Problem to solve: Work out the count of lines in the entries below that include "computer", and write only that count.

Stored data
·····

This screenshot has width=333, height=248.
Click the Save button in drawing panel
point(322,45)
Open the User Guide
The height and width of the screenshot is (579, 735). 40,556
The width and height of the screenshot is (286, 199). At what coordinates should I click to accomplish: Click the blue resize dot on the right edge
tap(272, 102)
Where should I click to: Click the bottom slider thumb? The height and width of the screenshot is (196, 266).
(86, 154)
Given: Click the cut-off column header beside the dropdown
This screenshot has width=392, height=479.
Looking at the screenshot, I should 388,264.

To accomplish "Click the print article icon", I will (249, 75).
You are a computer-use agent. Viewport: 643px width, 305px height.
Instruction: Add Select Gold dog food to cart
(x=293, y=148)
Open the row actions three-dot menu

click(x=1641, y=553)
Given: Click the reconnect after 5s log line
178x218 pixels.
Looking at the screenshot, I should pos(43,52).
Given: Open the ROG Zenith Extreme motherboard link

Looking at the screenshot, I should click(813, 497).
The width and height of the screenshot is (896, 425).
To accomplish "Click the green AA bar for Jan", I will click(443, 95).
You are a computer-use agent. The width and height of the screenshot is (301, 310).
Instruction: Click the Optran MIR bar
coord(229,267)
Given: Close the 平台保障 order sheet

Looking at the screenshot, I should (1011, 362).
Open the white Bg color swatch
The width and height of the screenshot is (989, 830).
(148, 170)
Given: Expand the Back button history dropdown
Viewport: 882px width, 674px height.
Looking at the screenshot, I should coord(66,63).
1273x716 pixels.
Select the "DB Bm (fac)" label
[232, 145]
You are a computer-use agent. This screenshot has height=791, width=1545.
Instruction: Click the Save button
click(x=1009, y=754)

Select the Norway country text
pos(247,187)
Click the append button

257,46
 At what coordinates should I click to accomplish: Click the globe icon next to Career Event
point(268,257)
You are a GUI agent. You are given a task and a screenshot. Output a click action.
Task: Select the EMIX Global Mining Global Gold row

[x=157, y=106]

·····

Answer to this exercise: 3